Material for the task:
● ● ● ● ●

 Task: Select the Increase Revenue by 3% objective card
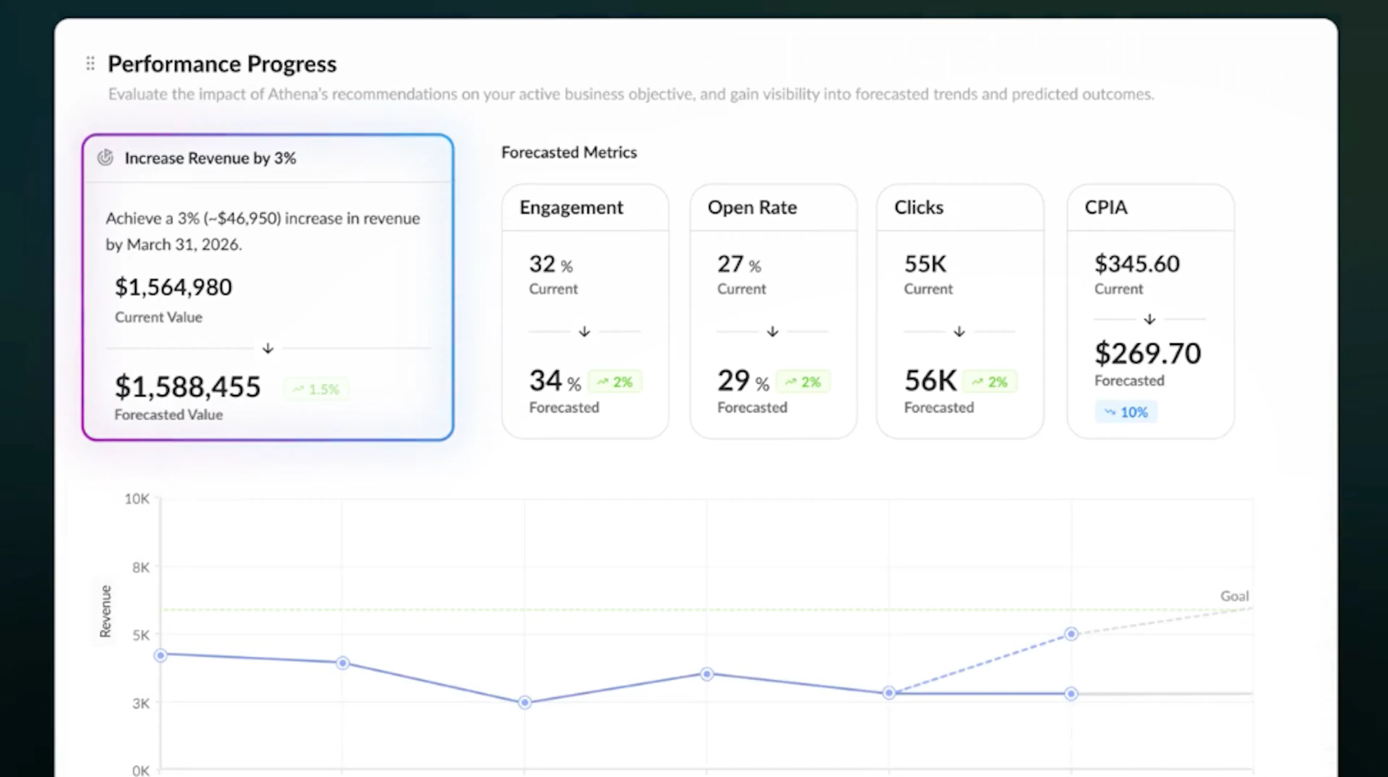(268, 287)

● ● ● ● ●

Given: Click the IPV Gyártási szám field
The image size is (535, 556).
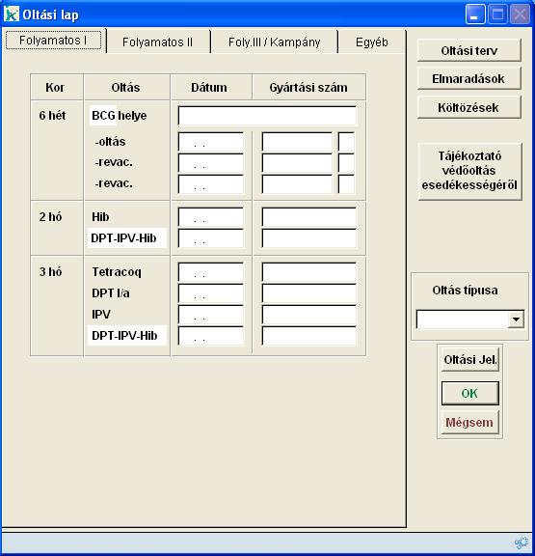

● ● ● ● ●

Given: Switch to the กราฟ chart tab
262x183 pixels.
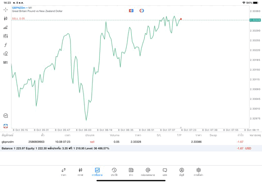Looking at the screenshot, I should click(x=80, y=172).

● ● ● ● ●

Each line above from the one with "Given: Click the IPV Gyártási szám field" up to and including the one with "The image size is (535, 556)." must be set down exactly, and no line outside that span may appear.

Given: Click the IPV Gyártási szám field
The image size is (535, 556).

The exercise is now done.